HESI RN
HESI RN Exit Exam 2024 Capstone
1. A client receiving chemotherapy for cancer treatment is experiencing nausea and vomiting. What is the nurse's best intervention to manage these symptoms?
- A. Offer frequent, small meals
- B. Administer antiemetics before meals
- C. Encourage the client to eat a high-fat diet
- D. Provide the client with cold, carbonated beverages
Correct answer: B
Rationale: Administering antiemetics before meals is the best intervention to manage nausea and vomiting in clients receiving chemotherapy. This proactive approach helps control symptoms by preventing nausea from occurring, rather than waiting to treat it once symptoms have already started. Offering frequent, small meals (choice A) may worsen symptoms in some cases due to increased stomach activity. Encouraging a high-fat diet (choice C) can be difficult for nauseated clients and may not alleviate symptoms. Providing cold, carbonated beverages (choice D) could exacerbate nausea further due to the temperature and carbonation.
2. A client is admitted with a suspected pulmonary embolism (PE). What is the nurse's priority intervention?
- A. Administer anticoagulant therapy as prescribed.
- B. Elevate the head of the bed to 45 degrees.
- C. Check the client's oxygen saturation.
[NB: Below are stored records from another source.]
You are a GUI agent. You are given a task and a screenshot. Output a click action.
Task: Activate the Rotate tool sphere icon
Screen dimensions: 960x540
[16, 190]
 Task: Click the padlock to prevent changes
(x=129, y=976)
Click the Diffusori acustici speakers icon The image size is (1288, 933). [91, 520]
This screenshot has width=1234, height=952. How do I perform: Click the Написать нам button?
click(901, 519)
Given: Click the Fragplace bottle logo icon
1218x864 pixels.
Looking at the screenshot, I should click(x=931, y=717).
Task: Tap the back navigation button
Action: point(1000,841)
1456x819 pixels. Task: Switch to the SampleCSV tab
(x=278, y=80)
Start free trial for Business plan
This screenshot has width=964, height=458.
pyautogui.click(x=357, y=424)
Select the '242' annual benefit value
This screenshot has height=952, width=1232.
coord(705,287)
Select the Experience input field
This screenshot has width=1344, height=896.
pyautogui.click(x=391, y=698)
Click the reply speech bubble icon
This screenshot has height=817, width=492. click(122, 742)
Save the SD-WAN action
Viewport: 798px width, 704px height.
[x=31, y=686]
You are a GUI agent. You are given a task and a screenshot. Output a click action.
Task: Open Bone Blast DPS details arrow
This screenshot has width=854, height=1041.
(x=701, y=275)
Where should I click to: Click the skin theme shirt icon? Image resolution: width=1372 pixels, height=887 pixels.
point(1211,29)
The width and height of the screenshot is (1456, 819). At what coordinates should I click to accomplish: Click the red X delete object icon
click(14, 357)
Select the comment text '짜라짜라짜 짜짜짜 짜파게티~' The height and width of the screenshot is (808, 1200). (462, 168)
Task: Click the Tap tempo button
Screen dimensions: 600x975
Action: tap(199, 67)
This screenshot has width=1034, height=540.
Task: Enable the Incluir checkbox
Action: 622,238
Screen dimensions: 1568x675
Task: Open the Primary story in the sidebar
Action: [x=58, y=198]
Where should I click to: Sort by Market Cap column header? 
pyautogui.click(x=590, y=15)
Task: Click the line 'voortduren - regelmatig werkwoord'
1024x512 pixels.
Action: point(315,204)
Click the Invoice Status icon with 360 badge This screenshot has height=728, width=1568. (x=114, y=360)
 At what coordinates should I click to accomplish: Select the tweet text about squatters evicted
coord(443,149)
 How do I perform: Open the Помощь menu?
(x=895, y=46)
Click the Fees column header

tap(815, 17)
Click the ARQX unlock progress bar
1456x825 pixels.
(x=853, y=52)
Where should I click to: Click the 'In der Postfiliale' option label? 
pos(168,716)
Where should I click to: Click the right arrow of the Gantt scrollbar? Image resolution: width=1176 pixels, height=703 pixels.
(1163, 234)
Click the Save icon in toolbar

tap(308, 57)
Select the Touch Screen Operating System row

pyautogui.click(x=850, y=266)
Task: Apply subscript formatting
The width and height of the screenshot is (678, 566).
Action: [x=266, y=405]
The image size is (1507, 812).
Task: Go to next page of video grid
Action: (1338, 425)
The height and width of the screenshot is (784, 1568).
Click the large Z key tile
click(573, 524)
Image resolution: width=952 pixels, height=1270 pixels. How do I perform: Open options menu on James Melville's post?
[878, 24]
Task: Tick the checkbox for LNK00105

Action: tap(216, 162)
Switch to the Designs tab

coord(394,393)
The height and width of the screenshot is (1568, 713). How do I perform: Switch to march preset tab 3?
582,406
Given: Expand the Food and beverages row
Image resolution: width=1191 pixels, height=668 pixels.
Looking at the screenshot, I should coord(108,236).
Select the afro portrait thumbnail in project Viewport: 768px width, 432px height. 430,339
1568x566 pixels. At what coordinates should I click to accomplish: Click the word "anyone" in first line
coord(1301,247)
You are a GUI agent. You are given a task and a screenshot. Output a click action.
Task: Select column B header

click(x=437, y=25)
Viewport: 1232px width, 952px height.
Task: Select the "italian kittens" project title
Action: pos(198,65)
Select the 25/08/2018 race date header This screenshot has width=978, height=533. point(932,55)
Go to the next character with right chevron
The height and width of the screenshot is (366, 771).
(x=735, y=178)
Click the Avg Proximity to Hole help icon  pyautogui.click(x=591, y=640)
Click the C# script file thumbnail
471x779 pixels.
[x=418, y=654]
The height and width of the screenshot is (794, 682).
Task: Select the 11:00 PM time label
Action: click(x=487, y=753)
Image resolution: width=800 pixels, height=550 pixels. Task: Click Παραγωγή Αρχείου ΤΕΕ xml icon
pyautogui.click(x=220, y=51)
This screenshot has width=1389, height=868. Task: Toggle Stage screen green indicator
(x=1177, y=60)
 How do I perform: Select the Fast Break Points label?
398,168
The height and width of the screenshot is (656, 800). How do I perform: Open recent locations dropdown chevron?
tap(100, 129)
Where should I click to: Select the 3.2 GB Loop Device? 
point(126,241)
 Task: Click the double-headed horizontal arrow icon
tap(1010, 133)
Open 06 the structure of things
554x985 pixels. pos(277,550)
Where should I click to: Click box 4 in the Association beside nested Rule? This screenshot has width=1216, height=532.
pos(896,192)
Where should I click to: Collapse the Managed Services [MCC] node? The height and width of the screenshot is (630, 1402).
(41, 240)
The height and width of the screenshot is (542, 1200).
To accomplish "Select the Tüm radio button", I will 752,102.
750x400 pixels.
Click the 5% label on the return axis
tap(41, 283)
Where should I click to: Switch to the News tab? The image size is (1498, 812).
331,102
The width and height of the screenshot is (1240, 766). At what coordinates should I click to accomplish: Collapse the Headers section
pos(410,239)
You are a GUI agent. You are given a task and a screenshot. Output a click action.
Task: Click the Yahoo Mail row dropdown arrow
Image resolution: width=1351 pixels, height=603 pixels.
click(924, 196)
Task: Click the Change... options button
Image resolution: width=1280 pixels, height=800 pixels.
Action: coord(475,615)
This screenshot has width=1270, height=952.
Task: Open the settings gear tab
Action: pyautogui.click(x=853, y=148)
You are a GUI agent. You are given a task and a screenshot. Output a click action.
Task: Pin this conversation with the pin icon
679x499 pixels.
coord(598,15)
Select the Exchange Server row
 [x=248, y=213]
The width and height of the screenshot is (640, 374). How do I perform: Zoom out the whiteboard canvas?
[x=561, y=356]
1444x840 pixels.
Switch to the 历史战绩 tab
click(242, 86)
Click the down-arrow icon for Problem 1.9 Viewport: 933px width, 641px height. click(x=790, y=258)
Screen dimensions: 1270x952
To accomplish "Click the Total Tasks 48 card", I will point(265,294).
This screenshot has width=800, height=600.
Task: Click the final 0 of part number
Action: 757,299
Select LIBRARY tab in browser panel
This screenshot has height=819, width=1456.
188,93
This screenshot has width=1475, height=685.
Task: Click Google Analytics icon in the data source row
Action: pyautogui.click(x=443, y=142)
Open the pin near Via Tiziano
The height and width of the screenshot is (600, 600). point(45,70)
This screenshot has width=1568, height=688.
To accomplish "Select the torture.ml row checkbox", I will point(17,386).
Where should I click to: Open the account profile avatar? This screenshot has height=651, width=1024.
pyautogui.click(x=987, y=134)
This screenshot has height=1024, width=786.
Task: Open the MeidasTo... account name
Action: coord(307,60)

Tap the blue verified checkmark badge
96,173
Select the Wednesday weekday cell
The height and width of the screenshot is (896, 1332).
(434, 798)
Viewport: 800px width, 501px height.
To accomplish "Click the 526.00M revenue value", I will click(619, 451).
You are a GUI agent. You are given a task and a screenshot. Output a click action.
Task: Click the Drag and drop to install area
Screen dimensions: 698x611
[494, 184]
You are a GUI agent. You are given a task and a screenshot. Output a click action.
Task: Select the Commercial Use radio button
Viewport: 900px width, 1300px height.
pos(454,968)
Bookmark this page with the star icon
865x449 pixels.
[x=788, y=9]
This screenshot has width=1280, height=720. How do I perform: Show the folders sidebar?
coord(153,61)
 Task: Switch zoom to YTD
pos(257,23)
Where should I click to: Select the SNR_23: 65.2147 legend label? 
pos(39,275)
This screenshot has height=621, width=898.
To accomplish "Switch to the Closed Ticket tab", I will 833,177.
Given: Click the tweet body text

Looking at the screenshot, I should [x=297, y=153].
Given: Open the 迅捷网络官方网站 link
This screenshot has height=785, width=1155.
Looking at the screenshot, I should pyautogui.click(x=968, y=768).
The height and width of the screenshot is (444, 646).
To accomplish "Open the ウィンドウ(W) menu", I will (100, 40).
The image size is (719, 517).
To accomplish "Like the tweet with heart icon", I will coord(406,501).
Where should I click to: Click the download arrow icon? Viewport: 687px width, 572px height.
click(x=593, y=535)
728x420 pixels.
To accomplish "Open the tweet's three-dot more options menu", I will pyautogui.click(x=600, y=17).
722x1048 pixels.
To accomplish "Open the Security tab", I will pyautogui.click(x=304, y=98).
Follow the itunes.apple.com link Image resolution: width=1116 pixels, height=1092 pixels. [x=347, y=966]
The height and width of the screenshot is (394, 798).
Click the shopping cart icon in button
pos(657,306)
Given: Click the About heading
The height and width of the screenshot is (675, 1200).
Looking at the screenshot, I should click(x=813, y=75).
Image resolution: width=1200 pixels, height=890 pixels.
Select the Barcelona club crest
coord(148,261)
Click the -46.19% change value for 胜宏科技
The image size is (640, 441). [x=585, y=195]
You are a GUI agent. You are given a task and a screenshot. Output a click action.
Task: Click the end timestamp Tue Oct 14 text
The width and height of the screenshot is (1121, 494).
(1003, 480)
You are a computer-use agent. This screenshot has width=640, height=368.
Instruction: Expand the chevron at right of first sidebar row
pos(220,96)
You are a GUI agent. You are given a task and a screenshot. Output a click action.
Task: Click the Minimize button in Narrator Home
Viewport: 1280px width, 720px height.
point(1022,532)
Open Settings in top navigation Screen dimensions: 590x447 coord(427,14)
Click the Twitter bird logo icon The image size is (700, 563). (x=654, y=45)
- D. Prepare the client for a CT scan.
Correct answer: D
Rationale: The correct answer is to prepare the client for a CT scan. A CT scan is essential in confirming the presence of a pulmonary embolism (PE) and guiding further treatment. Administering anticoagulant therapy (Choice A) is important in the management of PE, but it is not the priority intervention in this case. Elevating the head of the bed (Choice B) is beneficial for optimizing oxygenation but is not the priority intervention when a PE is suspected. Checking the client's oxygen saturation (Choice C) is important, but obtaining a definitive diagnosis through a CT scan takes precedence in this situation.
3. A client is newly prescribed lithium for bipolar disorder. Which finding is most important to report to the healthcare provider?
- A. A serum lithium level of 1.2 mEq/L.
- B. Fine hand tremors noted after starting the medication.
- C. A blood pressure of 110/60 mmHg.
- D. A serum sodium level of 140 mEq/L.
Correct answer: B
Rationale: The correct answer is B. Fine hand tremors noted after starting lithium are an early sign of lithium toxicity. It is crucial to report this finding to the healthcare provider promptly. Adjusting the dose or monitoring serum levels more closely may be necessary to prevent further toxicity. Choice A, a serum lithium level of 1.2 mEq/L, is within the therapeutic range (0.6-1.2 mEq/L) for treating bipolar disorder. Choice C, a blood pressure of 110/60 mmHg, and Choice D, a serum sodium level of 140 mEq/L, are within normal limits and not directly related to lithium therapy or toxicity.
4. Following discharge teaching, a male client with a duodenal ulcer tells the nurse that he will drink plenty of dairy products, such as milk, to help coat and protect his ulcer. What is the best follow-up action by the nurse?
- A. Encourage the client to drink milk
- B. Review with the client the need to avoid foods that are rich in milk and cream
- C. Instruct the client to take antacids instead
- D. Advise the client to monitor their symptoms
Correct answer: B
Rationale: The client should be advised to avoid foods rich in milk and cream. Although they provide temporary relief, dairy products, especially milk, stimulate gastric acid secretion, which can exacerbate the symptoms of a duodenal ulcer. Encouraging the client to drink milk (Choice A) would be counterproductive and could worsen the condition. Instructing the client to take antacids (Choice C) may provide symptomatic relief but does not address the root cause of the issue. Advising the client to monitor their symptoms (Choice D) is vague and does not provide specific guidance on managing the duodenal ulcer. Therefore, the best action is to review with the client the need to avoid foods rich in milk and cream to ensure proper ulcer management.
5. A client reports dizziness when standing up quickly. What advice should the nurse give?
- A. Encourage the client to drink more fluids.
- B. Change positions slowly to prevent dizziness.
- C. Report the symptom to the healthcare provider immediately.
- D. Limit physical activity to avoid triggering dizziness.
Correct answer: B
Rationale: The correct advice for a client experiencing dizziness when standing up quickly is to change positions slowly to prevent dizziness. This symptom is suggestive of postural hypotension, where a sudden change in position can lead to a drop in blood pressure, causing dizziness. Encouraging the client to drink more fluids (Choice A) may be beneficial for other conditions but is not directly related to the prevention of dizziness in this case. Reporting the symptom to the healthcare provider immediately (Choice C) is important if the dizziness is persistent or severe, but the immediate action to prevent it is to change positions slowly. Limiting physical activity (Choice D) may not necessarily address the underlying cause of dizziness in this context.